Hollyberye: 'Discussion Point: We are told the robe is more imbued with magic than Melian’s rainment when she met Thingol. Can you speculate on Melian’stutoring of her daughter in the past, and that of Galadriel? The story I feel leads the reader to believe that Lúthien simply wanders wild in Doriath, but clearly she spent time studying with her mother. Does anyone have knowledge of how the education was imparted?'

Byrcha: 'I don't recall direct references to Melian teaching Luthien anything specific, but certainly it would be implied'

Malphos: 'No, I cannot remember there were any details on the studies and the mentoring.'

Mithmenelien: 'I don't know, but them being elves it might be by talking and story telling or even by singing songs to her daughter with all her knowledge in it'

Hollyberye: 'I like to imagine being at Melian’s First Age Magical School for Talented Elven Ladies :D'

Hollyberye: 'Because we are told elsewhere that Galadriel studied with her'

Falleriel: 'Interesting point - do you think Melian taught orally or via the written word?'

Hollyberye: 'Yes, I think she conveyed things to Luthien by just being together and talking/singing. 'I think orally!'

Mithmenelien: 'me to!'

Byrcha: 'My guess would be orally only'

Hollyberye: 'Because also Luthien spent so much time outside wandering (reminds me of Nellas too, though not so unattached to home)'

Mithmenelien: 'they might have walked in the forest while dicussing things!'

Hollyberye: 'I just wish Tolkien had given us more detail'

Malphos: 'I cannot imagine Luthien digging into old, dusty written words'

Byrcha: 'I too wish this story had been expanded (much like Turin)'

Hollyberye: 'I especially wish there were not such a paucity of details on how the Elves reared their young'

Falleriel: 'I'm visualising that they (Luthien and Galadriel) learnt not so much by being directly taught but through observation of what Melian did (kind of like an apprenticeship)'

Malphos: 'Especially as Melian is mentoring - the live source of any knowledge directly at hand. Why bother with thin, cold written words?'

Hollyberye: 'and perhaps assisting? But yes I agree with that'

Hollyberye: 'Lúthien furls herself in the robe and with the unused threads makes a slender rope.
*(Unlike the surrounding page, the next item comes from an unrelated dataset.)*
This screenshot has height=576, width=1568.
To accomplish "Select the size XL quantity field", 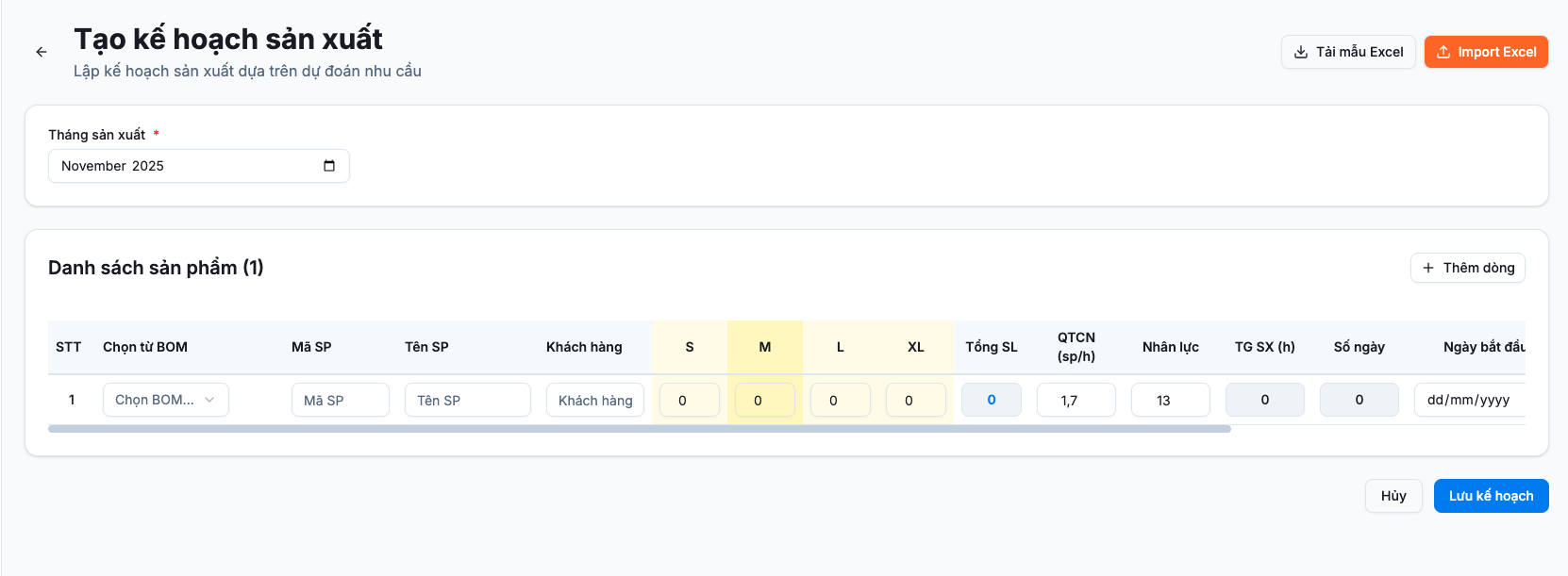I will coord(916,400).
The robe is dark blue with crystal star jewels and it is laden with a spell of sleep. As dark falls, she casts her hair down and the strand causes her guards to fall asleep. She is chanting, as well, and her voice casts a binding spell. “Clad as in a cloud…she swung as light as a squirrel” down her roped hair”…vanishes out of Doriath!'

Hollyberye: 'Discussion Point: Any (other) comments on our brave Lúthien and her magical escape? I, for one, wondered if she wore shoes and brought provisions…'

Byrcha: 'heh, good point! but being so much in the forest she likely could find foods'

Falleriel: 'Well, foraging in the forest seems her style'

Bilwise: 'Aye'

Mithmenelien: 'I don't think she did, just the things the was given in the tree, otherwise she probable live off the land as she ran'

Byrcha: 'Despite the elaborateness of the spell and escape, she doesn't seem to have planned much beyond that'

Bilwise: 'And it's better than '...and she discovered she was 10 feet short on the rope length and crashed to earth like a sack of potatoes.' Elves are good planners.'

Falleriel: 'Probably spent 99.9% of her time dreaming of Beren rather than making any preparations anyways :P'

Byrcha: 'well, the 0.1% was a good plan :P'

Bilwise: 'Aye'

Malphos: 'Lol Falleriel! Isn't that the better part of the planning?'

Hollyberye: 'hehe'

Mithmenelien: 'oh, and I absolutely loved that very beautiful description of Luthiens shadowy hair and the garment she made from it, it made me want to one day be able to make a painting of her with this ethereal mist like hair and cloths ;D'

Lhinnthel: 'I love how Tolkien's elves are often described as "dancing" away or running away/towards danger on "dancing feet." heh'

Hollyberye: 'I feel strongly that the Lay of Leithian does justice to this segment of the Tale far better than Chapter 19 of the Silmarillion!'

Mithmenelien: 'yes, that sounds so beautiful Lhinn!'

Elimraen: 'I'm getting that impression too!'

Hollyberye: 'Yes--in the reminder post of the forum, I first used a fan art picture that I loved, except her facial expression was ALLLL wrong--she looked so scared--and clearly was not, so I found another--that Fall likes too :)'

Malphos: 'But only elves have time to look at every detail like that! Please forgive us short-living humans.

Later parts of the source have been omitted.